Chapter 11
After the horror movies had ended, I joined the stream of men and girls making for the fresh, healthy outdoors.
Where I was promptly jumped by a pair of lusty males. I was naturally a bit nervous at first, having just watched three girls murdered for kicks on the silver screen, but it was okay. All they wanted was sex, which I was happy to supply.
After that I drifted over to a big beach bonfire, where I had a few hot dogs-and got sexed a few more times, very pleasantly-and swigged a few drinks.
Meanwhile, I thought a bit about the mental attitudes of people who get a charge from watching sexy-looking girls get killed, even if only in movies. People like that were sick, T decided. Sick in their approach to sex. I mean, everybody thinks at times about chopping up a member of the opposite sex, but just for mental exercise, more or less. Actually doing so-or watching people do so on the screen-was something else again. I mean you can daydream about winning a war singlehanded, but that doesn't mean you open fire on your neighbors with a machine gun for laughs.
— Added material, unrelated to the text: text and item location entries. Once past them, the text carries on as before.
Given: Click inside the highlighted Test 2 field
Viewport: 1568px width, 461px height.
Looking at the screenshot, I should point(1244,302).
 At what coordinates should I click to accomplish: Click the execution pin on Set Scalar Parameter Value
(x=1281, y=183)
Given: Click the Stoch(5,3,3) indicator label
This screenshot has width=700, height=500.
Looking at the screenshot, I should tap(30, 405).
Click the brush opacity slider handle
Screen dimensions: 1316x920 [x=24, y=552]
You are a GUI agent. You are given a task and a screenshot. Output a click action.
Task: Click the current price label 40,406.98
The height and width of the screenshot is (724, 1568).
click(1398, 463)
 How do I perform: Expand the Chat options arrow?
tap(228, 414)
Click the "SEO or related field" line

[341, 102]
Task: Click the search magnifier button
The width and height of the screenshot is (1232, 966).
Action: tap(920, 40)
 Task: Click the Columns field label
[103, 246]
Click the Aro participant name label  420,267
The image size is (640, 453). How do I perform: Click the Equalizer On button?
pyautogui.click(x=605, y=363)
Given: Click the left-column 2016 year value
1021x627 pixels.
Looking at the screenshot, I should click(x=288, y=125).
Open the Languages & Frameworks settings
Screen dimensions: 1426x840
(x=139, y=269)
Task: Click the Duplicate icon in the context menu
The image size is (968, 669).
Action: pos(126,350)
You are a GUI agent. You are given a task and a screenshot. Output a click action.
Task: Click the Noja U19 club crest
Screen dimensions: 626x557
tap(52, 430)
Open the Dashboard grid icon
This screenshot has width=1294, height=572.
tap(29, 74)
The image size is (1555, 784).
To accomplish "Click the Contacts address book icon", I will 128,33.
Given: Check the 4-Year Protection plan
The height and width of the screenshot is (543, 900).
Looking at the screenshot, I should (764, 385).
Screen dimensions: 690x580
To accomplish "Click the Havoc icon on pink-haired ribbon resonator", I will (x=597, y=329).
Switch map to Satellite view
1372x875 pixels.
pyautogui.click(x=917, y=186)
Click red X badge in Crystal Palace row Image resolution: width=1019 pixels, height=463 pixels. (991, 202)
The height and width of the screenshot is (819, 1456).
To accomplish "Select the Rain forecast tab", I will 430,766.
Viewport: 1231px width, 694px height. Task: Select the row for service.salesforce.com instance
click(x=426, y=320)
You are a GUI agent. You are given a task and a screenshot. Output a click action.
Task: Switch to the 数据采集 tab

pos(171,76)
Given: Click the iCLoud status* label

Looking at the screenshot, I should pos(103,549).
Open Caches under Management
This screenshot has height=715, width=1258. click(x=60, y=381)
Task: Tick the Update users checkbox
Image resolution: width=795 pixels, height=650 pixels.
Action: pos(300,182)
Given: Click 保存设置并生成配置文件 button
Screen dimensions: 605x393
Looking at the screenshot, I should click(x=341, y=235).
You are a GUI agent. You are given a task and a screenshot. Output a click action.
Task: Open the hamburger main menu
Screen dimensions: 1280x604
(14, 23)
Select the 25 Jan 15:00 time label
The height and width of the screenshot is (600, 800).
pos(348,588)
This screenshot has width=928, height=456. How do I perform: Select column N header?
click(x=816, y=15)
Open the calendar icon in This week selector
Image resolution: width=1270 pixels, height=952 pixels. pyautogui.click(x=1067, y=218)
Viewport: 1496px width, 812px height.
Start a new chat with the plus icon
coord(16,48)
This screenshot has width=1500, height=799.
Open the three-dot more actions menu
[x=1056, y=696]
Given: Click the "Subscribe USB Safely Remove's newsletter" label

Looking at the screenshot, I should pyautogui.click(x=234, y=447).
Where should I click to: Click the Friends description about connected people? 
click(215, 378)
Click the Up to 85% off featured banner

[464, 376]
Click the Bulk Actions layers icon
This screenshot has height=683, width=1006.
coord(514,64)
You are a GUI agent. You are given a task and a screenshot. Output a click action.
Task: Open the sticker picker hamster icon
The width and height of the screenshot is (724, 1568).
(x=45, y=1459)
While I was thinking this-and being used in various clever ways by lusty males-I noticed Jane and her husband strolling nearby. They seemed to be arguing. After a bit Jane shrugged her shoulders and nodded.
I didn't think much about it at the time. Not, in fact, until I was lying on a dark stretch of sand being loved up by a virile young man who was too drunk to know when to quit. While he was working away, and I was enjoying his efforts (which went on and on) I noticed two shadowy figures.
One, I realized, was Jane. The other was the ferret-like man who'd delivered the horror movies.
I heard Jane say, "But it isn't right, I tell you! She doesn't deserve such a fate!"
The ferret-faced man chuckled. "Don't be a sentimentalist. So my employers wreck her. So what? There are plenty more like her, right?"
And I heard Jane say, "True, but I've grown quite fond of her. She's almost like a-a person to me. I'd hate to think of her being ripped apart."
I smiled. Jane had mentioned that she and her husband owned a sloop. Obviously she was about to sell it to a wrecking yard, and felt bad about it. I felt warm toward her all of a sudden. Anybody who feels strongly about a boat can't be all bad, or so I'd been taught in Denaquid, Maine.
I heard Jane say, "Well, if you insist. But I won't take less than two thousand."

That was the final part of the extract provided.